E-Commerce Volume Expected to Hit Kazakhstan’s 2025 Targets

NUR-SULTAN –  The share of e-commerce in total retail during the lockdown has approached Kazakhstan’s 2025 target of 10 percent, said Minister of Trade and Integration Bakhyt Sultanov during a July 28 government meeting.

Photo credit: static.zakon.kz.

According to Kazpost data, the e-commerce volume reached 435 billion tenge (US$1.05 billion), 9.4 percent of total retail, in the first half of 2020. The ministry forecasted that the volume will double by the end of 2020. In 2019, Kazakhstan’s wildest dream of increasing e-commerce volume was only $5.25 billion by 2025.

In 2019, e-commerce, the activity of buying or selling products online, comprised only 2.9 percent of the total retail and totaled approximately $422.9 million.

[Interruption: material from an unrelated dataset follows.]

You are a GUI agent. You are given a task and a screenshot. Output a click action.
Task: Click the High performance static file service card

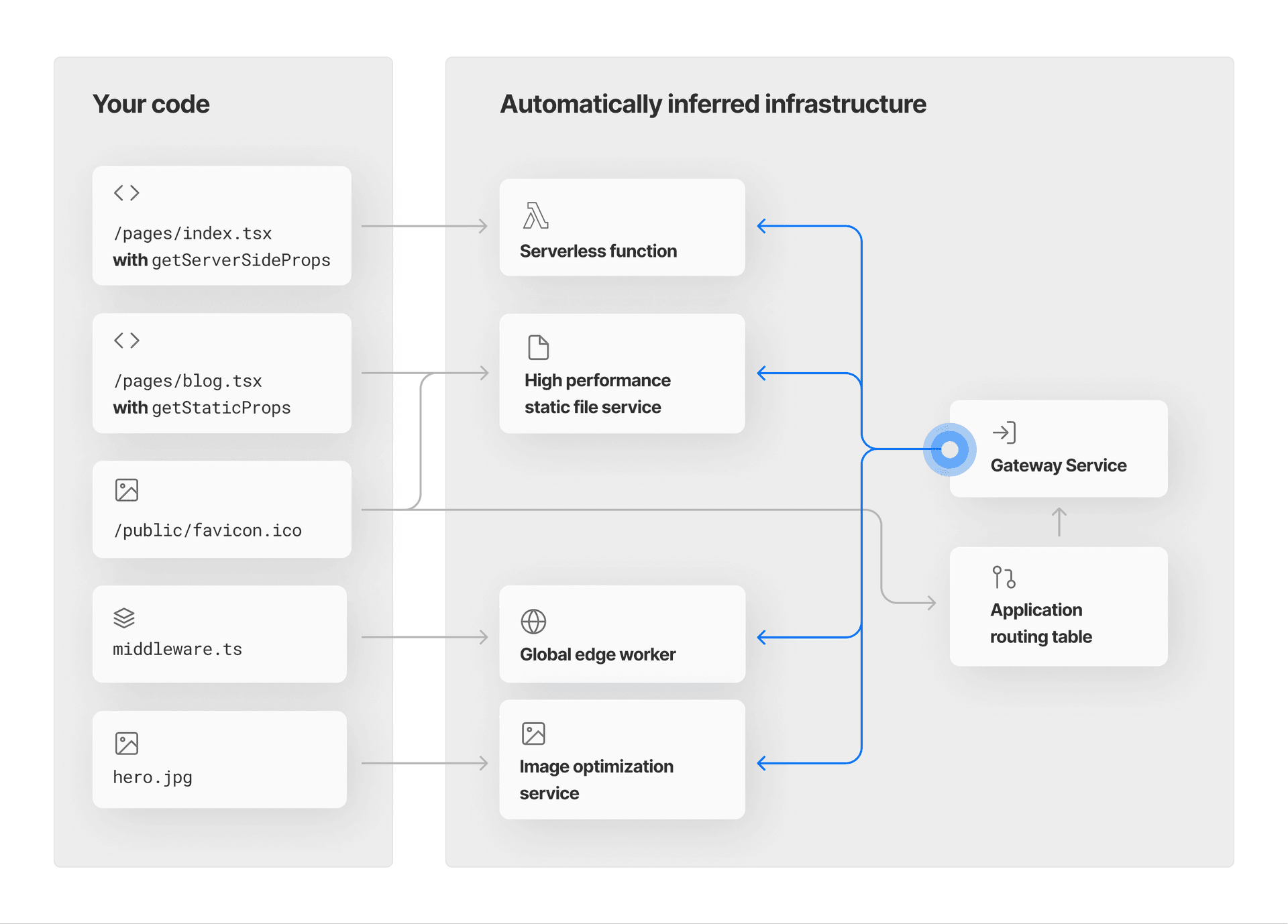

The quarantine drastically increased online trading and payment transactions. As of May 1, the Kazakh National Bank observed more than a 2.5 times increase of non-cash transactions to approximately 7.5 trillion tenge (US$18.14 billion).

The Kazakh Ministry of Trade and Integration revised the targets of e-commerce share in the 2021-2025 State Trade Development Program. Kazakhstan’s updated goal is to increase e-commerce volume to 1.9 trillion tenge (US$4.59 billion), which should comprise 13 percent share of the total retail by 2022 and 15 percent by 2025.

“We will continue to work to maintain the pace of e-commerce development through aggressive policies,” said Sultanov.

The next steps in growing the e-commerce share should come after Kazakhstan overcomes internal barriers such as the high share of the shadow economy, high commissions for interbank payments, and late delivery of goods, he said.

The ministry plans to support all parties engaged in e-commerce to “create a full-fledged architecture” of it. The ministry, for example, will provide regulatory and technical support for Kazakh entrepreneurs.

“Today we are working on country partnerships to bring our Kazakh companies onto international online trading platforms such as Alibaba, Amazon, Yandex, Ozon, Shopify. For example, 50 companies were selected to provide access to the Alibaba platform as a Gold Supplier. This premium status provides access to a global audience, the possibility of comprehensive promotion within the marketplace,” he said.

Another sub-goal for e-commerce in Kazakhstan is to create more than 300,000 new jobs by 2025. Kazakh Prime Minister Askar Mamin instructed the Ministry of Trade and Integration, the Ministry of Labor and Social Protection, Atameken National Chamber of Entrepreneurs, and large online marketplaces, to develop a special program to train entrepreneurs, especially the youth, in effective online trading.

“We are faced with the task of developing effective measures that will simplify e-commerce procedures, provide access to financing, increase confidence in the conclusion of transactions via the internet, and also counter cybercrime,” Mamin said.

Mamin entrusted the ministry to develop the draft law by the end of the year.